Esas Private Equity’den yatırım aldık. Bizim girişim sermayesi değil de özel sermaye fonuyla ilerlememiz biraz tercih biraz kader. Çünkü ihtiyaç duyduğumuz rakam, Türkiye’de sermaye girişim fonlarının karşılayabileceğinin ötesindeydi. Özel sermaye fonları da yavaş yavaş daha ufak yatırımlar yapabilecekleri, portföylerini çeşitlendirdikleri bir dünyaya doğru yürüyordu. Esas Private Equity ile bu noktada yollarımız kesişti. Esas Private Equity daha önce bu tarz operatif alanlarda başarılı yatırımlar ve çıkışlar yaptığı için önemli bir güç. Sahip oldukları tecrübe bizleri gerçekten etkiledi. Doğru bir ortak seçtiğimizi düşünüyoruz. Biz 2023 yılı içinde yatırım aramıyoruz. 2024’e doğru bu konuları gündeme getiririz.

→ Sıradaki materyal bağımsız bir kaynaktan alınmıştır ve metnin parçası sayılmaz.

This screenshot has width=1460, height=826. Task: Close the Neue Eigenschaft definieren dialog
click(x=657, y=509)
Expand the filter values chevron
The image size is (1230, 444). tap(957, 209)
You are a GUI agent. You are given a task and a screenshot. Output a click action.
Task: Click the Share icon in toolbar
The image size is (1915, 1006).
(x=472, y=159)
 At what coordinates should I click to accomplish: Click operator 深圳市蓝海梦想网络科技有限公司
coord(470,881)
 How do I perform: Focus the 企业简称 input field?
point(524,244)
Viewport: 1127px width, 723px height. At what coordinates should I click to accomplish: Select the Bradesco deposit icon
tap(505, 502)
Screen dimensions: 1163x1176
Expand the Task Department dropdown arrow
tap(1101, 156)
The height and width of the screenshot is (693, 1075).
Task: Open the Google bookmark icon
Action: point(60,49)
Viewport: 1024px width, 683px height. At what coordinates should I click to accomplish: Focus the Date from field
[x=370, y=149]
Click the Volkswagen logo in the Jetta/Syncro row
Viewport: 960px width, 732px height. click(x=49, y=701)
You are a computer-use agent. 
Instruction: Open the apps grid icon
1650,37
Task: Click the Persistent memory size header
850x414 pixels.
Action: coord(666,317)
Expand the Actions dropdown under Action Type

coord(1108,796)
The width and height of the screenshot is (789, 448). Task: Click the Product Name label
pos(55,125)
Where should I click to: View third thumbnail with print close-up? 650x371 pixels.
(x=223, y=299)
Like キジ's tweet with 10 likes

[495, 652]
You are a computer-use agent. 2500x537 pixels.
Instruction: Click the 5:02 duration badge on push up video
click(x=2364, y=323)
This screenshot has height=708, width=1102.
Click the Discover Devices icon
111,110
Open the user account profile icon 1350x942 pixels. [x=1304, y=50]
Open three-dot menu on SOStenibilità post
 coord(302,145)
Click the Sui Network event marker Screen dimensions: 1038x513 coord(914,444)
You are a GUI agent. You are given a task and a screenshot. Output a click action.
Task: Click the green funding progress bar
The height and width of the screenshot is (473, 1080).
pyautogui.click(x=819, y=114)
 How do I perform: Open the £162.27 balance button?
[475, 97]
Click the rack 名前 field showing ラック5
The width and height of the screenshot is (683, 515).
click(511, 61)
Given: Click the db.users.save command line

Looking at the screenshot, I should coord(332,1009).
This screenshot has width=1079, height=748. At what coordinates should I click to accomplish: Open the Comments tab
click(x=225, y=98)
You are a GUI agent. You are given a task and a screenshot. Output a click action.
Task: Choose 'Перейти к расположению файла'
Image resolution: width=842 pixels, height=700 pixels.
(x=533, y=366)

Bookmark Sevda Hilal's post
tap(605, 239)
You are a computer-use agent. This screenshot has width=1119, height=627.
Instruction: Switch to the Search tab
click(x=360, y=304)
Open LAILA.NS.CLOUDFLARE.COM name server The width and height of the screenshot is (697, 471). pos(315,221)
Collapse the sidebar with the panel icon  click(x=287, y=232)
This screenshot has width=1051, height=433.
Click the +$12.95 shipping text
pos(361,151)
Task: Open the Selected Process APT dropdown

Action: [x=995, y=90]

Bu yıl ciroda büyümeniz nasıl olacak?

İki katın ötesinde bir büyüme gerçekleştireceğiz. Zaten daha ötesinde bir büyüme sağlıklı olmaz.

‘’ Pazarın büyüklüğü 100 milyar dolar’’

E-Ticarete Paralel

Dünyada sipariş karşılama (fulfillment) alanı. 100 milyar dolar büyüklüğe sahip. Gerçekleşen e-ticaret hacminin önemli yüzdesini bu hizmet oluşturuyor. Bu alanın yıllık büyümesi e-ticaret pazarının büyümesine paralel gidiyor. Bu alanda bugün problem. Ve bizim için fırsat hizmeti bütünleşik olarak yani farklı pazarlarda sunabilmekte.

‘’Fırsat Görüyoruz’’

Lojistik sektörü, hiçbir pazarda çok yüksek oranlarla konsolide olamıyor. Global oyuncuların yanında yerel şirketler ve teknoloji odaklı oyuncular var. Markalar farklı ülkelerde farklı lojistik şirketleriyle çalışıyor. Global platform mantığı yok. Biz burada fırsat görüyoruz. Bizimle çalışan markalar, diğer ülkelerde de aynı entegrasyonu kurarak aynı iş modeliyle bizimle çalışabilecek.